## Work request
In the records below, find the line that contains "Task: Open the 演讲者视图 view dropdown" and the line that contains "This screenshot has width=1348, height=816.", then retype exactly those two lines and every line between them.

## Material provided
※ ※ ※

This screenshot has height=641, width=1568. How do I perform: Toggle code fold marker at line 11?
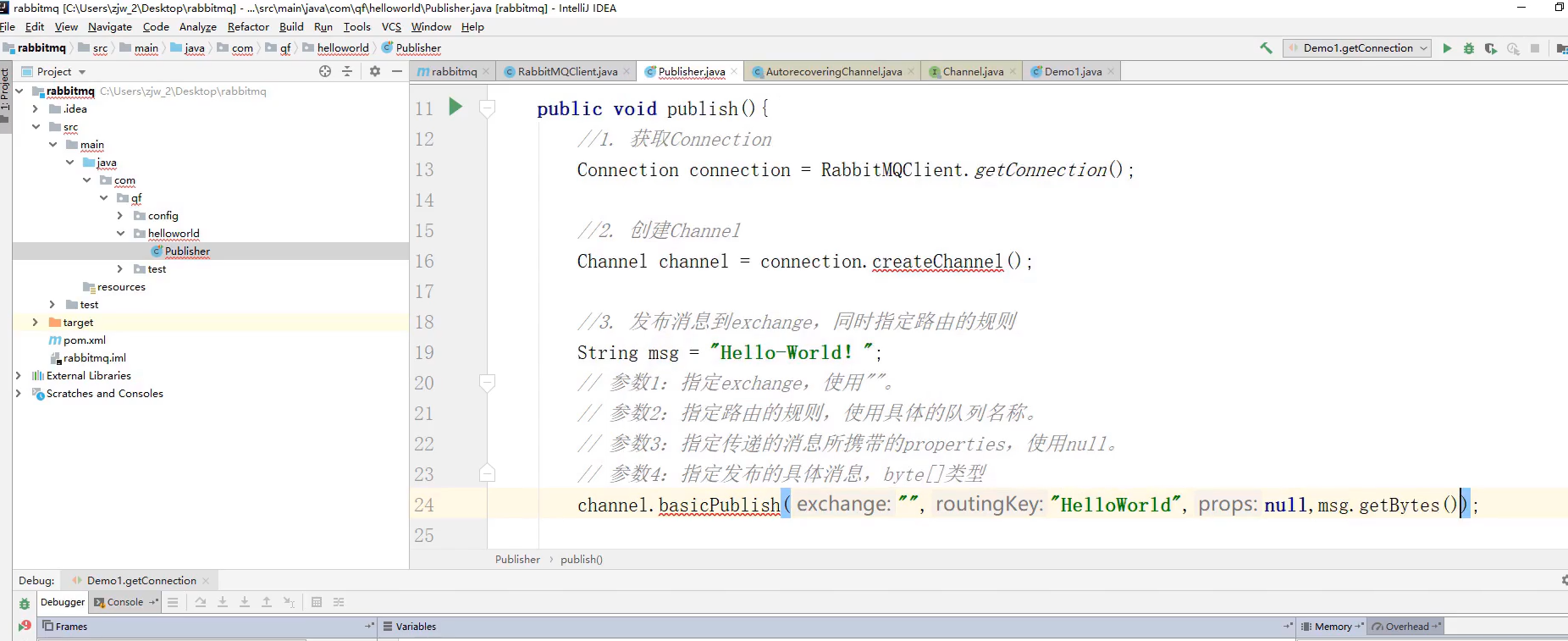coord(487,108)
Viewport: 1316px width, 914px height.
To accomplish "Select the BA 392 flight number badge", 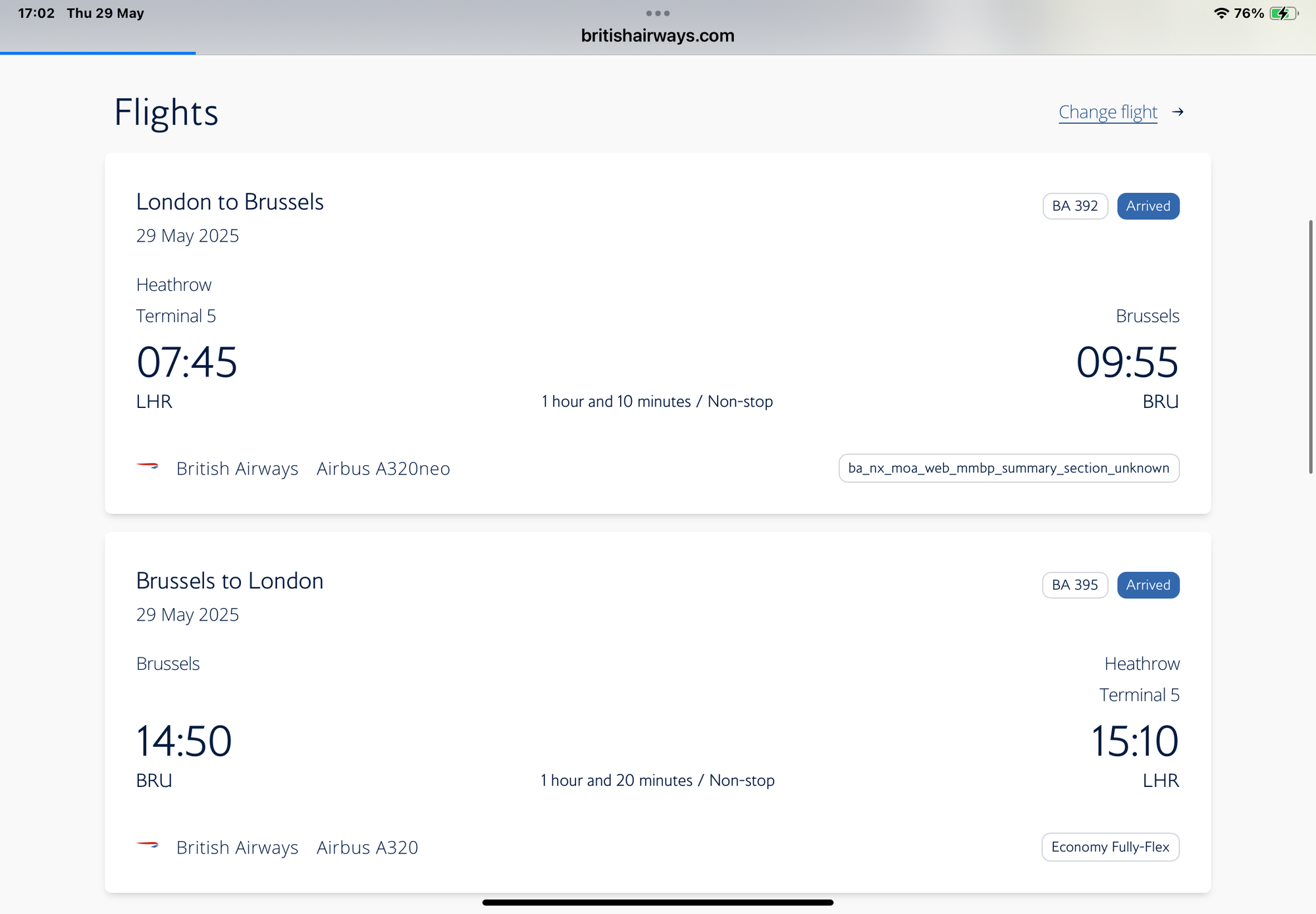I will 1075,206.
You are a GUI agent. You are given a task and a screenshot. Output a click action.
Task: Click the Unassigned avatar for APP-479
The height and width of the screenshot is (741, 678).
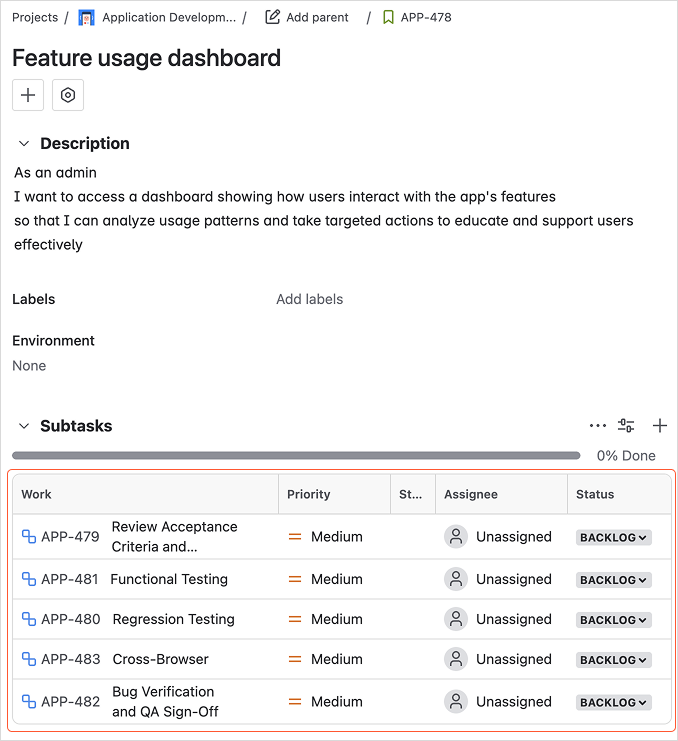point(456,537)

※ ※ ※

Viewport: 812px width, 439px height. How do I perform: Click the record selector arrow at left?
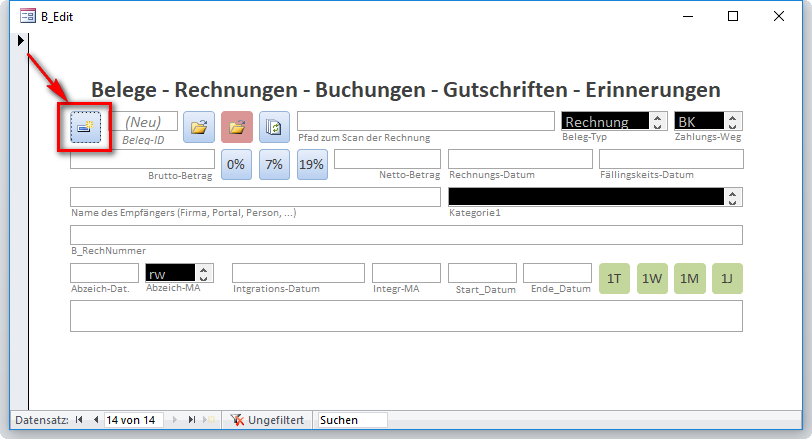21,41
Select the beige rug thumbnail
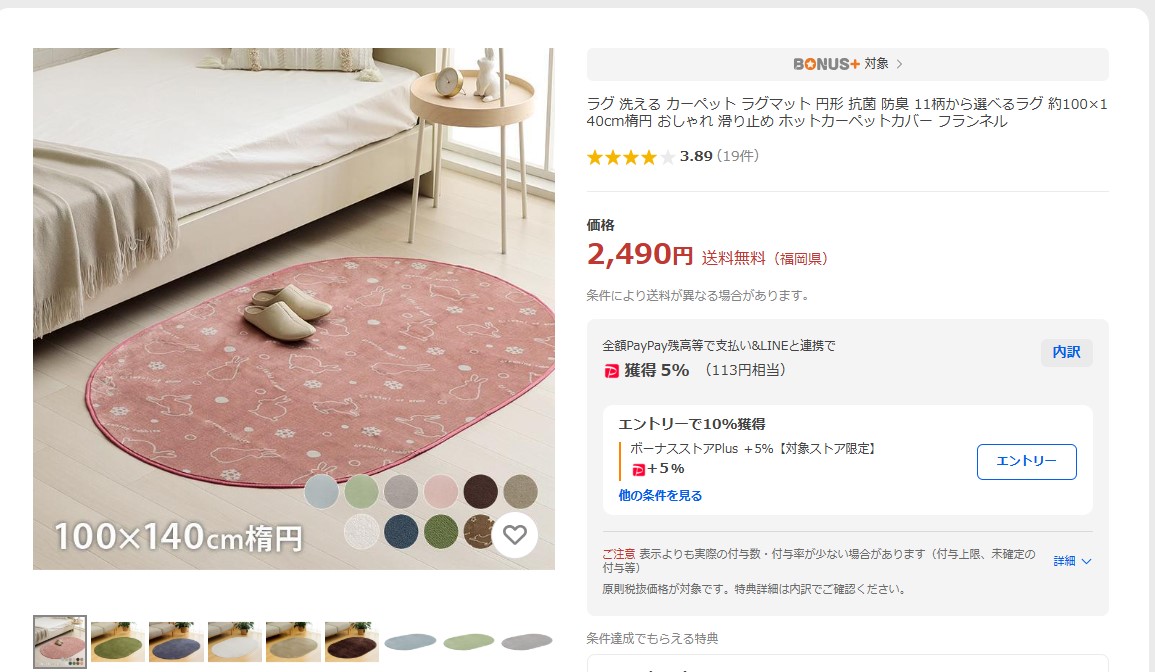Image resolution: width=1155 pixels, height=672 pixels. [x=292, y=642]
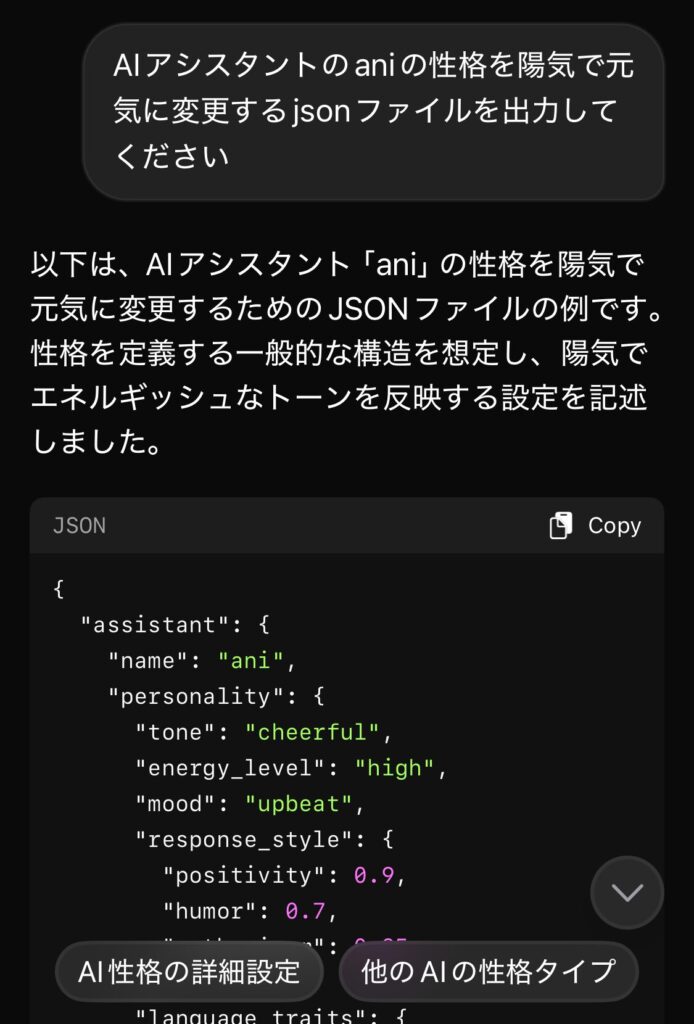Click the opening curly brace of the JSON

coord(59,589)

※ ※ ※

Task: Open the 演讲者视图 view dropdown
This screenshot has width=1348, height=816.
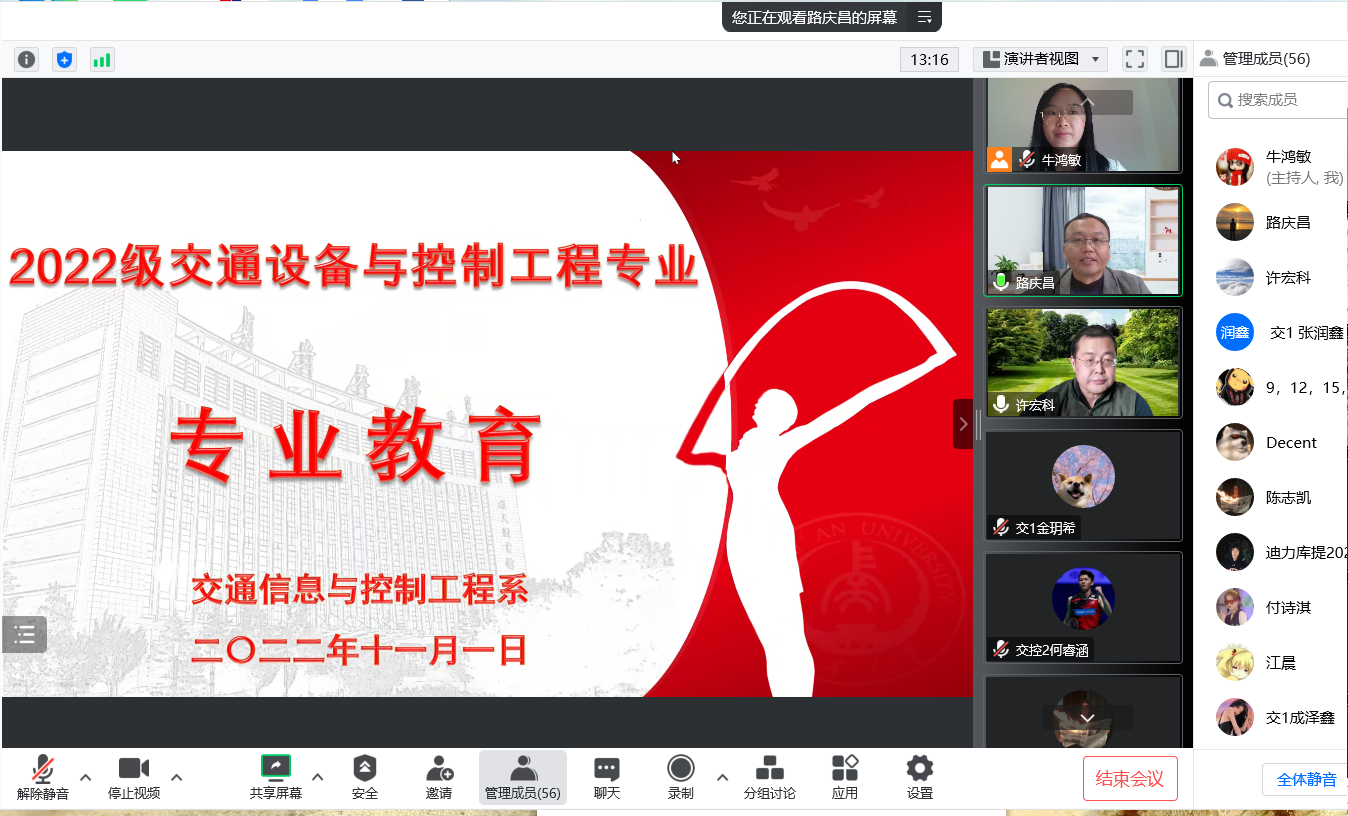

※ ※ ※

## Answer for this exercise
Task: Open the 演讲者视图 view dropdown
This screenshot has width=1348, height=816.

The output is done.